INFORMATION GIVEN
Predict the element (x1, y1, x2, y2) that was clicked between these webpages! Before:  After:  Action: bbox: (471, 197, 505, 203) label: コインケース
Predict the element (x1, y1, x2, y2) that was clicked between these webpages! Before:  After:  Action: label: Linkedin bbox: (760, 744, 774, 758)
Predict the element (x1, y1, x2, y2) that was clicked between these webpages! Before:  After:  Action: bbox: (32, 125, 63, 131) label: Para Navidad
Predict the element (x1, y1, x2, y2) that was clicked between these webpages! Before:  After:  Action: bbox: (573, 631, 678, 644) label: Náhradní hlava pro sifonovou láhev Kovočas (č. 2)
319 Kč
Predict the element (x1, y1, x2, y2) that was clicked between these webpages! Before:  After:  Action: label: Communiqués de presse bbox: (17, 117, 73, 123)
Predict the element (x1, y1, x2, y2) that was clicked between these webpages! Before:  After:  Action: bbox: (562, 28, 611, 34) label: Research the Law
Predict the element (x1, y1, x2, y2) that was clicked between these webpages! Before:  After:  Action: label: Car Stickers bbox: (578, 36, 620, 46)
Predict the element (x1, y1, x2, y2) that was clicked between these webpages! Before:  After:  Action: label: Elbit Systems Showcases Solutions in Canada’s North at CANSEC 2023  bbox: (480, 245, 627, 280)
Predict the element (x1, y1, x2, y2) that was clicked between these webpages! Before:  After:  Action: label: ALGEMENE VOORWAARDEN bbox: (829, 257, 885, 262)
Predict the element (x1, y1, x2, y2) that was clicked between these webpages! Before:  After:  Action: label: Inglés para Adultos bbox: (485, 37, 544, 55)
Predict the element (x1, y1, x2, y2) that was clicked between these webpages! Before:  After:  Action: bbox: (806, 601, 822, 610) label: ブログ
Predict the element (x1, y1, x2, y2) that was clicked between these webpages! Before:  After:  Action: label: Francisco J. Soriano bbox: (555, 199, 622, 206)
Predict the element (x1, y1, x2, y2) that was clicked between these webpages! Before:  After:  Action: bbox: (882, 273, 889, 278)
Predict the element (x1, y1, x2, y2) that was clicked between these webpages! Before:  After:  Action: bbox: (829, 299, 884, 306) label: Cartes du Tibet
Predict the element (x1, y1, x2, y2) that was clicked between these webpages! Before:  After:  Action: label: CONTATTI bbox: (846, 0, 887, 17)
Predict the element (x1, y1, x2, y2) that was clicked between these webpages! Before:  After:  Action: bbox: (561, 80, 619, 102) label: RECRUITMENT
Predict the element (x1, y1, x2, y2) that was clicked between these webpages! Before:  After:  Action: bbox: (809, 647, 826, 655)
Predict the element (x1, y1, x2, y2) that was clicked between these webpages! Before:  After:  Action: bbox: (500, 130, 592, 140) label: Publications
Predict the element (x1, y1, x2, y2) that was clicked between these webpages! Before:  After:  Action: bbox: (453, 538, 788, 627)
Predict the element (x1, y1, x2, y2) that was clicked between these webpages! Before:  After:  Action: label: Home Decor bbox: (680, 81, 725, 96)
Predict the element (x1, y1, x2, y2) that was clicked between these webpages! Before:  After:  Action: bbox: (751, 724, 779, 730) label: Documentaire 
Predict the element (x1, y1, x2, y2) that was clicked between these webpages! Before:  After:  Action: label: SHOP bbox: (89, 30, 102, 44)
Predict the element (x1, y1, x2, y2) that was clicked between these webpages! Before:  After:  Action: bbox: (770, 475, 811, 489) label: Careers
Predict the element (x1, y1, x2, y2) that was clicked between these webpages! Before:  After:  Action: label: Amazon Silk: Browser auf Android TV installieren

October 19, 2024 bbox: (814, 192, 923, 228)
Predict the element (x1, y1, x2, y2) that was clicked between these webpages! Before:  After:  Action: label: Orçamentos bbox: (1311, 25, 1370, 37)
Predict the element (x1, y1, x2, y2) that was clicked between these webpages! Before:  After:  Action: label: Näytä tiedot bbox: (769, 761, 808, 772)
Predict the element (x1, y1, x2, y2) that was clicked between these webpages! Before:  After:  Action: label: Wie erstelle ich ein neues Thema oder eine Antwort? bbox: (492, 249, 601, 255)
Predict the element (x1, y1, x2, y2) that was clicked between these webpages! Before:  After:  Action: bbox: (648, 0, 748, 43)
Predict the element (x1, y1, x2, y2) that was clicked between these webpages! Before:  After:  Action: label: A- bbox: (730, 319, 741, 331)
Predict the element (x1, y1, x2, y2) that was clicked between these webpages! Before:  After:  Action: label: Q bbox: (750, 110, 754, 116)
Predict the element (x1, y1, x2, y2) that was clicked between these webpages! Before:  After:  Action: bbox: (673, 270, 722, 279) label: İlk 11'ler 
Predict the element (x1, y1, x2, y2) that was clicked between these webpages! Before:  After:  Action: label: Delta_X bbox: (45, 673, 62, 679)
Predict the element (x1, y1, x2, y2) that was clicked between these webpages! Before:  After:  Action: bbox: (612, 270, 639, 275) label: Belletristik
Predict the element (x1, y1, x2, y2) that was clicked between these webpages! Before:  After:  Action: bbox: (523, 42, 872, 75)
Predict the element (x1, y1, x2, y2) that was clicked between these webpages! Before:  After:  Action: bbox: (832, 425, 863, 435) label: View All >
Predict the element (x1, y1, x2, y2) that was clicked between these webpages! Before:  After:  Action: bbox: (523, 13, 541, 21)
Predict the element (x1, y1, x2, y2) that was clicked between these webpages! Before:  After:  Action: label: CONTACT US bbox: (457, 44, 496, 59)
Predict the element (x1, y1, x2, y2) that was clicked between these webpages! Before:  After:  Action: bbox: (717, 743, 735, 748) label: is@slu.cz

GOAL OF THE EXERCISE
Retype all of the records above, keeping every line identical to the original.

WRITTEN RESPONSE
Predict the element (x1, y1, x2, y2) that was clicked between these webpages! Before:  After:  Action: bbox: (471, 197, 505, 203) label: コインケース
Predict the element (x1, y1, x2, y2) that was clicked between these webpages! Before:  After:  Action: label: Linkedin bbox: (760, 744, 774, 758)
Predict the element (x1, y1, x2, y2) that was clicked between these webpages! Before:  After:  Action: bbox: (32, 125, 63, 131) label: Para Navidad
Predict the element (x1, y1, x2, y2) that was clicked between these webpages! Before:  After:  Action: bbox: (573, 631, 678, 644) label: Náhradní hlava pro sifonovou láhev Kovočas (č. 2)
319 Kč
Predict the element (x1, y1, x2, y2) that was clicked between these webpages! Before:  After:  Action: label: Communiqués de presse bbox: (17, 117, 73, 123)
Predict the element (x1, y1, x2, y2) that was clicked between these webpages! Before:  After:  Action: bbox: (562, 28, 611, 34) label: Research the Law
Predict the element (x1, y1, x2, y2) that was clicked between these webpages! Before:  After:  Action: label: Car Stickers bbox: (578, 36, 620, 46)
Predict the element (x1, y1, x2, y2) that was clicked between these webpages! Before:  After:  Action: label: Elbit Systems Showcases Solutions in Canada’s North at CANSEC 2023  bbox: (480, 245, 627, 280)
Predict the element (x1, y1, x2, y2) that was clicked between these webpages! Before:  After:  Action: label: ALGEMENE VOORWAARDEN bbox: (829, 257, 885, 262)
Predict the element (x1, y1, x2, y2) that was clicked between these webpages! Before:  After:  Action: label: Inglés para Adultos bbox: (485, 37, 544, 55)
Predict the element (x1, y1, x2, y2) that was clicked between these webpages! Before:  After:  Action: bbox: (806, 601, 822, 610) label: ブログ
Predict the element (x1, y1, x2, y2) that was clicked between these webpages! Before:  After:  Action: label: Francisco J. Soriano bbox: (555, 199, 622, 206)
Predict the element (x1, y1, x2, y2) that was clicked between these webpages! Before:  After:  Action: bbox: (882, 273, 889, 278)
Predict the element (x1, y1, x2, y2) that was clicked between these webpages! Before:  After:  Action: bbox: (829, 299, 884, 306) label: Cartes du Tibet
Predict the element (x1, y1, x2, y2) that was clicked between these webpages! Before:  After:  Action: label: CONTATTI bbox: (846, 0, 887, 17)
Predict the element (x1, y1, x2, y2) that was clicked between these webpages! Before:  After:  Action: bbox: (561, 80, 619, 102) label: RECRUITMENT
Predict the element (x1, y1, x2, y2) that was clicked between these webpages! Before:  After:  Action: bbox: (809, 647, 826, 655)
Predict the element (x1, y1, x2, y2) that was clicked between these webpages! Before:  After:  Action: bbox: (500, 130, 592, 140) label: Publications
Predict the element (x1, y1, x2, y2) that was clicked between these webpages! Before:  After:  Action: bbox: (453, 538, 788, 627)
Predict the element (x1, y1, x2, y2) that was clicked between these webpages! Before:  After:  Action: label: Home Decor bbox: (680, 81, 725, 96)
Predict the element (x1, y1, x2, y2) that was clicked between these webpages! Before:  After:  Action: bbox: (751, 724, 779, 730) label: Documentaire 
Predict the element (x1, y1, x2, y2) that was clicked between these webpages! Before:  After:  Action: label: SHOP bbox: (89, 30, 102, 44)
Predict the element (x1, y1, x2, y2) that was clicked between these webpages! Before:  After:  Action: bbox: (770, 475, 811, 489) label: Careers
Predict the element (x1, y1, x2, y2) that was clicked between these webpages! Before:  After:  Action: label: Amazon Silk: Browser auf Android TV installieren

October 19, 2024 bbox: (814, 192, 923, 228)
Predict the element (x1, y1, x2, y2) that was clicked between these webpages! Before:  After:  Action: label: Orçamentos bbox: (1311, 25, 1370, 37)
Predict the element (x1, y1, x2, y2) that was clicked between these webpages! Before:  After:  Action: label: Näytä tiedot bbox: (769, 761, 808, 772)
Predict the element (x1, y1, x2, y2) that was clicked between these webpages! Before:  After:  Action: label: Wie erstelle ich ein neues Thema oder eine Antwort? bbox: (492, 249, 601, 255)
Predict the element (x1, y1, x2, y2) that was clicked between these webpages! Before:  After:  Action: bbox: (648, 0, 748, 43)
Predict the element (x1, y1, x2, y2) that was clicked between these webpages! Before:  After:  Action: label: A- bbox: (730, 319, 741, 331)
Predict the element (x1, y1, x2, y2) that was clicked between these webpages! Before:  After:  Action: label: Q bbox: (750, 110, 754, 116)
Predict the element (x1, y1, x2, y2) that was clicked between these webpages! Before:  After:  Action: bbox: (673, 270, 722, 279) label: İlk 11'ler 
Predict the element (x1, y1, x2, y2) that was clicked between these webpages! Before:  After:  Action: label: Delta_X bbox: (45, 673, 62, 679)
Predict the element (x1, y1, x2, y2) that was clicked between these webpages! Before:  After:  Action: bbox: (612, 270, 639, 275) label: Belletristik
Predict the element (x1, y1, x2, y2) that was clicked between these webpages! Before:  After:  Action: bbox: (523, 42, 872, 75)
Predict the element (x1, y1, x2, y2) that was clicked between these webpages! Before:  After:  Action: bbox: (832, 425, 863, 435) label: View All >
Predict the element (x1, y1, x2, y2) that was clicked between these webpages! Before:  After:  Action: bbox: (523, 13, 541, 21)
Predict the element (x1, y1, x2, y2) that was clicked between these webpages! Before:  After:  Action: label: CONTACT US bbox: (457, 44, 496, 59)
Predict the element (x1, y1, x2, y2) that was clicked between these webpages! Before:  After:  Action: bbox: (717, 743, 735, 748) label: is@slu.cz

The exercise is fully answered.